BSB PhD Exit Seminar: Amodiaquine resistance in the malaria parasite – revealing the How

Jamie Robertson, Lehane Group, BSB, RSB

The antimalarial drug amodiaquine has been around for nearly 60 years during which time it has been deployed as a monotherapy, then removed from recommendations due to toxicity fears, re-instated, and is now deployed in artemisinin-based combinations therapies to combat malaria.

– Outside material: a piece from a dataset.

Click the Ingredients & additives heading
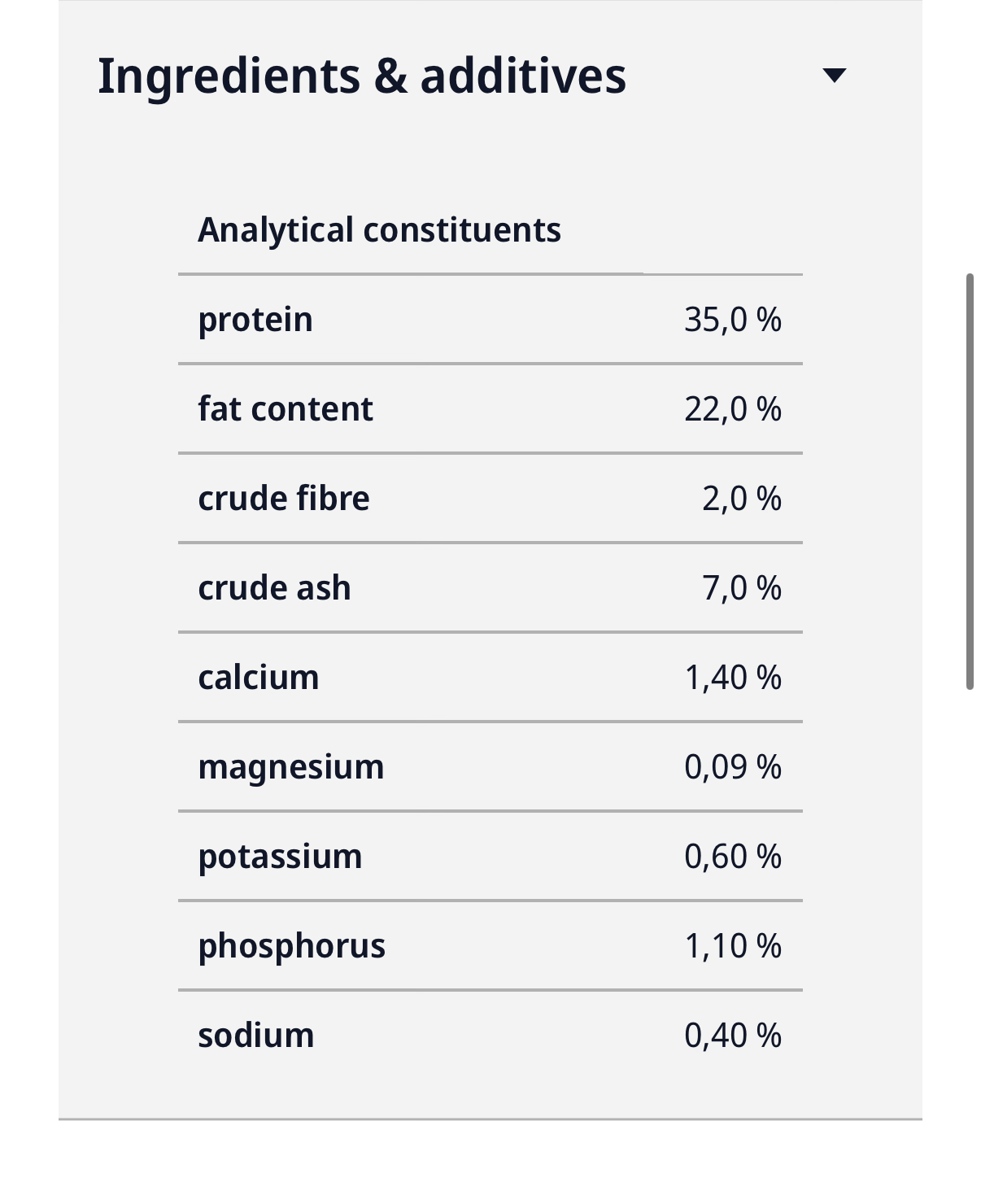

Incidences of malaria parasites developing resistance to amodiaquine have revealed associations with mutations in both the Plasmodium falciparum ‘chloroquine resistance transporter’ (PfCRT) and the ‘multidrug resistance protein 1’ (PfMDR1), though the mechanism of resistance has yet to be categorically shown and explained.

Utilising the Xenopus laevis oocyte expression system – an excellent way to functionally characterise proteins in the absence of confounding factors – I expressed clinically relevant mutant isoforms of both PfCRT and PfMDR1 and measured their amodiaquine transport properties. The data generated during my PhD candidature not only confirms and corroborates previous research into amodiaquine resistance in P. falciparum, but has also yielded novel insights into the role of PfCRT and PfMDR1 in the malaria parasite’s acquisition of amodiaquine resistance. While amodiaquine-resistant parasites harbour mutant isoforms of PfCRT and PfMDR1 the purpose of these mutations will be shown to cause the sequestration of amodiaquine in the parasite cytosol – away from amodiaquine’s site of action in the parasite’s digestive vacuole. My research also highlights important mutations in both PfCRT and PfMDR1; the prevalence of which should be monitored in malaria endemic regions. This will help inform the safest and most effective application of amodiaquine in future regimens.